• _YANG DIMINTA_
Bisakah Anda melanjutkan tulisan tentang orkestrasi pemerintahan di bawah ini, mulai setelah kalimat terakhirnya?

• _PENGGALAN TULISAN_
Membangun Orkestrasi
Eko Prasojo ; Guru Besar Fakultas Ilmu Administrasi
Universitas Indonesia
|
KOMPAS,
12 September 2015
Hiruk pikuk soal
reshuffle Kabinet Kerja gelombang pertama telah usai. Saatnya Kabinet Kerja
fokus untuk mencapai tujuan dan target kinerja pembangunan.
Rakyat pun harus
memberikan kesempatan kepada pemerintah untuk menunjukkan kemampuan mengatasi
berbagai persoalan pembangunan, termasuk nilai tukar rupiah yang terus
anjlok.
Kita dapat mengatakan
bahwa reshuffle kabinet adalah sebuah evaluasi tentang kualitas dan soliditas
tim pemerintah dalam menjalankan roda pemerintahan; evaluasi tentang
orkestrasi pemerintahan, apakah konduktor, alat musik, para pemain musik,
lagu, dan juga para penyanyi telah benar berfungsi sehingga dapat menghibur
penonton? Apakah para pemain
musik memainkan alat sesuai partitur?
Orkestra simfoni
Pemerintahan dapat
diibaratkan sebagai orkestra simfoni yang sangat besar (gigantic simphony). Bukan hanya melibatkan banyak sekali pemain
musik, melainkan juga beragam jumlah alat musik dan penonton yang sangat
banyak pula. Para penonton orkestra pemerintahan adalah rakyat yang memiliki
tidak saja hak, tetapi juga harapan dan kebutuhan. Tentu saja penonton sangat
beragam dan kritis, serta memiliki berbagai kepentingan.

• _BAHAN_
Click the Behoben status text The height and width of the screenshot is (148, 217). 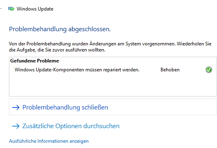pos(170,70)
--
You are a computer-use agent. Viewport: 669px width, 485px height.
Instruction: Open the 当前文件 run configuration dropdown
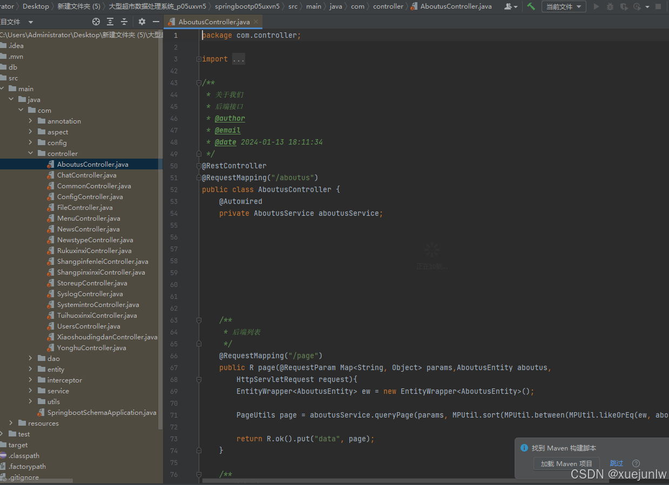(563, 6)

• _JAWABAN TUGAS_
Sebagai sebuah
orkestra simfoni, konduktor memainkan peran sangat penting. Dalam hal ini,
presiden merupakan konduktor pemerintahan secara nasional. Perannya sangat
strategis dan kritikal, terutama untuk menentukan lagu apa yang akan
dimainkan, kapan harus dimulai dan diakhiri, serta harmoni keseluruhan pemain
dengan alat musik yang dimainkan. Para pemain alat musik dalam pemerintahan
terdiri atas para menteri sebagai pembantu utama presiden, para pimpinan
lembaga pemerintahan non-kementerian, para gubernur, bupati, wali kota, dan
keseluruhan pejabat birokrasi, baik di pusat maupun daerah.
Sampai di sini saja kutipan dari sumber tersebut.